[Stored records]
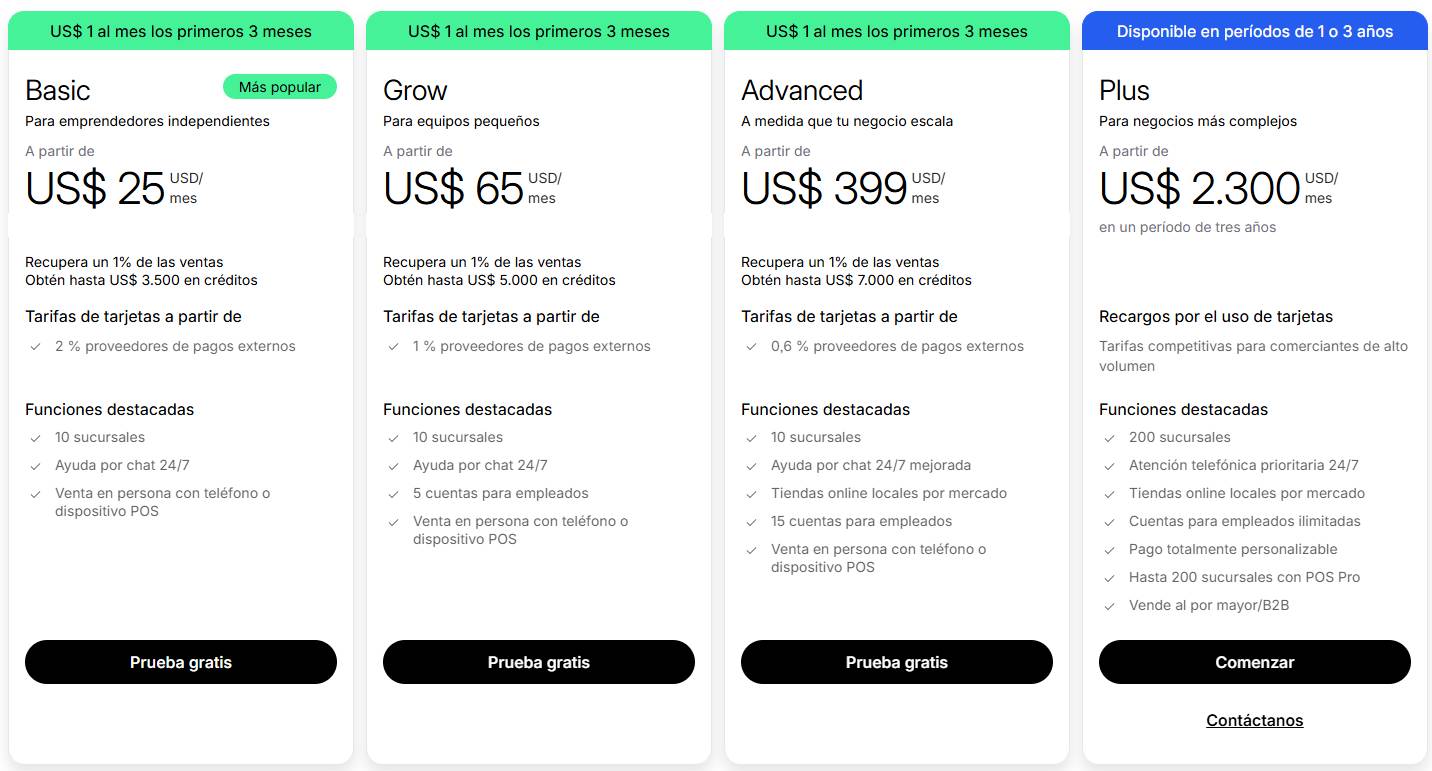The image size is (1432, 771).
Task: Select the checkmark next to "Tiendas online locales por mercado" in Advanced
Action: pos(751,493)
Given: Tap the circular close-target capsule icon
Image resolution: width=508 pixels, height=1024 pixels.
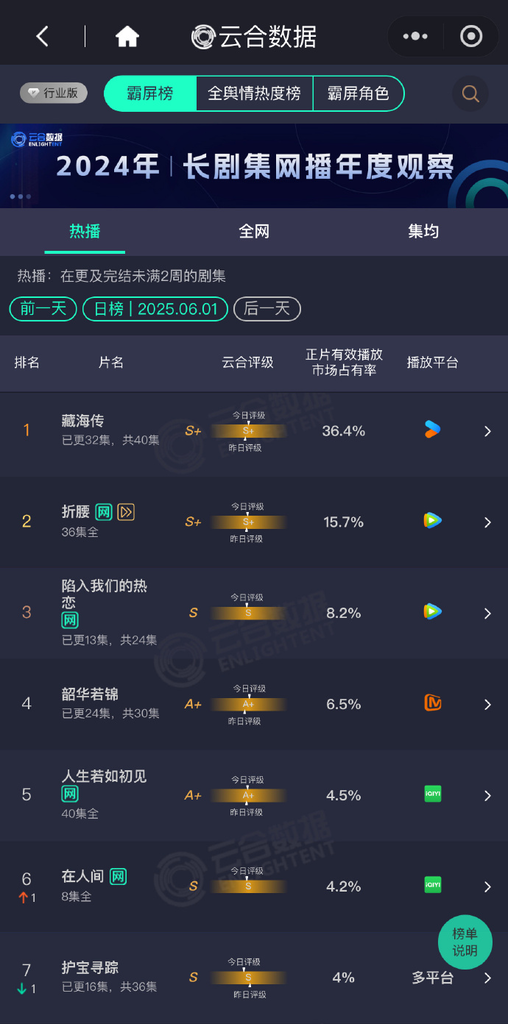Looking at the screenshot, I should pyautogui.click(x=471, y=37).
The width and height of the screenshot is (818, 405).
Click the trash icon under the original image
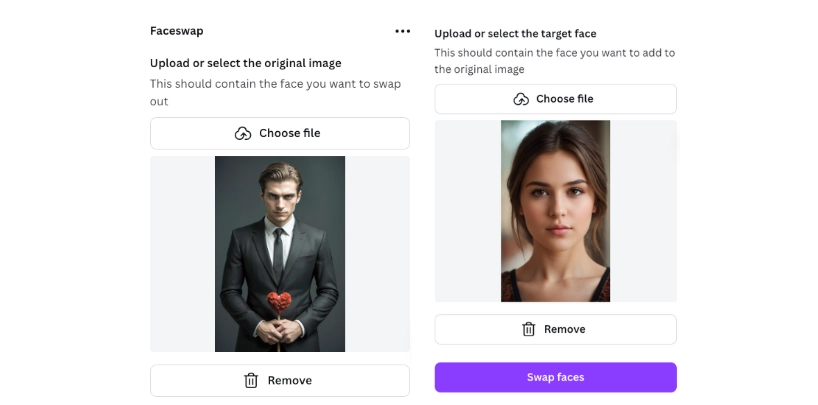pos(251,380)
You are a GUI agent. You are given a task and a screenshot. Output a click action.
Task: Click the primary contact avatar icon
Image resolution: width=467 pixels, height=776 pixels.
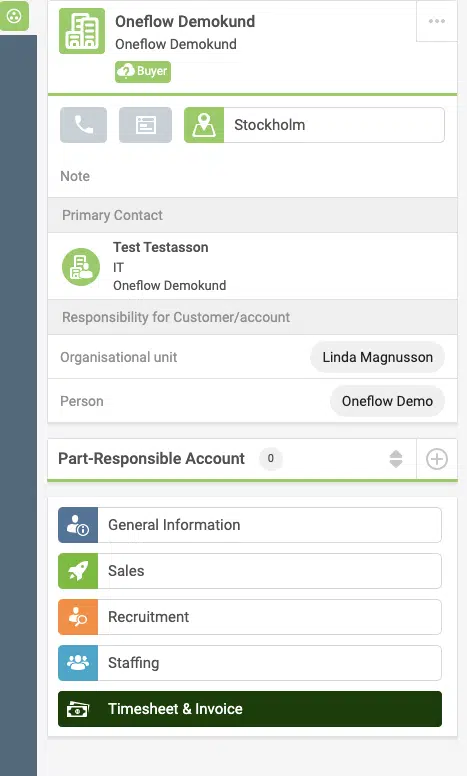click(x=81, y=266)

*Exercise:* Exactly the lines from the one containing "Task: Click the primary contact avatar icon" to the final line of the entries are wanted; please write them out, both ends included, but not the pictures.

*Response below:*
Task: Click the primary contact avatar icon
Image resolution: width=467 pixels, height=776 pixels.
click(x=81, y=266)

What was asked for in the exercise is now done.